Mundo Minerals Announces Go-Ahead for Brazilian Gold Mine
Mundo Minerals’ CEO, John Langford, said initial site works at Engenho were to commence in late April with construction of the treatment facility scheduled to start in July, followed by mine development in October 2007. “We have lodged all the final environmental, mining and treatment approvals with the authorities in Brazil, and we are confident of securing these by early July,” Langford said. “With written approvals already in hand to commence construction and operation of our Engenho crushing circuit, we have scheduled commissioning of this component of the plant to commence in August this year.”
Information on the company’s Web site indicates that Mundo Minerals plans to re-open the Engenho mine via a trackless underground operation, driving a decline into the footwall from a point close to the pit floor. The mine would deliver 195,000 mt/y of ore to a conventional CIP treatment plant, with annual gold production forecast at approximately 30,000 oz, or 275,000 oz in total over an estimated 10-year mine life. Based on a $640/oz gold price, the project is forecast to have an average cash cost of production of $272/oz.
A very preliminary mine plan envisages the location of the bulk of the primary development within the mineralized fold limbs, which are generally of marginal grade. This will allow ready access to the thick, higher grade hinge zones and will yield development ore at an estimated mean grade of around 3 g/mt. Gold recovered from treatment of this material is expected to fully cover development costs. Drilling and extraction levels will be developed within the hinge zones at approximate 20-m vertical intervals, and the ore mined by long-hole sublevel stoping methods.
In addition to advancing pre-development activity at Engenho, Mundo also announced that it will also exercise its option to purchase the Torrecillas gold project from private interests in Peru, for $2 million, payable in stages.

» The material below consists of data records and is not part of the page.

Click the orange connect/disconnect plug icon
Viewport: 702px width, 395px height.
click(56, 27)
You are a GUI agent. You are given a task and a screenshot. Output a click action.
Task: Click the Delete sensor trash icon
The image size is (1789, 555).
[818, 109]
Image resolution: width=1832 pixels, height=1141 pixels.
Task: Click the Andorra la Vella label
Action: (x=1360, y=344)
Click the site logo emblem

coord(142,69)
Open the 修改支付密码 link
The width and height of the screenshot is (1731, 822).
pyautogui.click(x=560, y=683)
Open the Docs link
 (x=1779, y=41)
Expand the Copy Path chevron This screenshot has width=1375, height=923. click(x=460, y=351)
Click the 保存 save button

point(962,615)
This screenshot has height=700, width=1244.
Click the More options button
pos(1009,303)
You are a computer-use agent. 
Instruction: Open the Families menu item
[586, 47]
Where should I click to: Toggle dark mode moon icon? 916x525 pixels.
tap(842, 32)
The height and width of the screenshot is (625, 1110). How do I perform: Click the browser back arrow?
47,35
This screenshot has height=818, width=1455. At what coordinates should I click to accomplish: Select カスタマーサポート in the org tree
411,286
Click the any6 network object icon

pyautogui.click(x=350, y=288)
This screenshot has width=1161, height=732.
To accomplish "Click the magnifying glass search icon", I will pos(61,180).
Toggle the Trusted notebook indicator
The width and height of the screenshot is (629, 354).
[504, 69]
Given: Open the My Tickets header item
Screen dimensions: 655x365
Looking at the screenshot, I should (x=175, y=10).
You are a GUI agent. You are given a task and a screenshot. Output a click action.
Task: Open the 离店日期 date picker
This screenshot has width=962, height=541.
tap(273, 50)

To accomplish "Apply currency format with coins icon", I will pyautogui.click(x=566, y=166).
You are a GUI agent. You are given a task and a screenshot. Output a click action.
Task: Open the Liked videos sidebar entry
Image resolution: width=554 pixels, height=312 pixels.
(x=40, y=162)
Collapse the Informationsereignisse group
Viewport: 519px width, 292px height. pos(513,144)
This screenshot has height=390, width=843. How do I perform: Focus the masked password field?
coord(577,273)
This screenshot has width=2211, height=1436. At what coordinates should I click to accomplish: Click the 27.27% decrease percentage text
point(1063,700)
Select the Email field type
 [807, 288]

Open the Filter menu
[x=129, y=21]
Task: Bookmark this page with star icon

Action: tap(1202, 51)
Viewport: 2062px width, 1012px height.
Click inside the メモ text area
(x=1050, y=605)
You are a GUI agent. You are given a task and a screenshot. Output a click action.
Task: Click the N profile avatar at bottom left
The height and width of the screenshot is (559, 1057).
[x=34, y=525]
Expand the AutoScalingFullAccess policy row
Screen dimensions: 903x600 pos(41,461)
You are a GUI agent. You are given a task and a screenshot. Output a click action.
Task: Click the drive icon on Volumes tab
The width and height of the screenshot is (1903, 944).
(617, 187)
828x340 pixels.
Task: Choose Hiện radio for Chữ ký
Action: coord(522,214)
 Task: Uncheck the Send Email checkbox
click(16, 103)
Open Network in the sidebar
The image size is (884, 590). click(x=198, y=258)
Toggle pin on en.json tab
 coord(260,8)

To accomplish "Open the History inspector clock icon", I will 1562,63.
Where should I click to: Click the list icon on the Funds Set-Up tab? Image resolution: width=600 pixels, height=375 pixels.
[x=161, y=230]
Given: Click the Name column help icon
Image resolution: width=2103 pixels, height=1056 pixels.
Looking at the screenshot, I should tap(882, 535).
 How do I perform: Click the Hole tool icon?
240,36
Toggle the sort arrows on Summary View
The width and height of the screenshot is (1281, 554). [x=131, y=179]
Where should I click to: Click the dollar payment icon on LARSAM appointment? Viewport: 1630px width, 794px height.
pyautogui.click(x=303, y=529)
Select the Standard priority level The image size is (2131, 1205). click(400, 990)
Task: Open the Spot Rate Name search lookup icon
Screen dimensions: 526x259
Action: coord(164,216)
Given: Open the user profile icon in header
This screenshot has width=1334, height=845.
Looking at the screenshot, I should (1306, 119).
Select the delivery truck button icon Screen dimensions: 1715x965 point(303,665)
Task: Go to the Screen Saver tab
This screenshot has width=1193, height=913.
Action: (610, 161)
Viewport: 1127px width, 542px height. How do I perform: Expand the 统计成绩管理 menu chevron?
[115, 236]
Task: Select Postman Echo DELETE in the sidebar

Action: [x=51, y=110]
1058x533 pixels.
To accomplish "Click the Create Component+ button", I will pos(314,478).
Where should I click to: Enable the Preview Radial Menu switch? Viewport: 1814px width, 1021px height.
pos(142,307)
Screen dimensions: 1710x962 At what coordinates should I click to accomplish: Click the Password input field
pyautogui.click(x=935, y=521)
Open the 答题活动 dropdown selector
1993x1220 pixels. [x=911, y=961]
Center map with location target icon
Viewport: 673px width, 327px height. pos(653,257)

The company will appoint a country manager to oversee its emerging operations in Peru, including an exploration, feasibility and development work aimed at bringing Torrecillas into production within 18-24 months.
“Torrecillas has been a high-grade producer for small, private operators over many years and the surface drilling and underground channel sampling work completed over the past four months has delivered us the confidence we need to go forward with this project,” Langford said. “We have confirmed the continuity of six high-grade veins over a strike length approximately 2 km long, and will now embark on a broader exploration and feasibility program focusing on the significant commercial potential of the extensive high-grade vein system.
The Torrecillas acquisition also represents an opportunity to gain a strategic foothold in a regionally significant mining region in south east Peru with the potential to yield a number of additional production assets. A number of underground mines are currently operating in the region on narrow vein, high-grade gold deposits analogous to Torrecillas.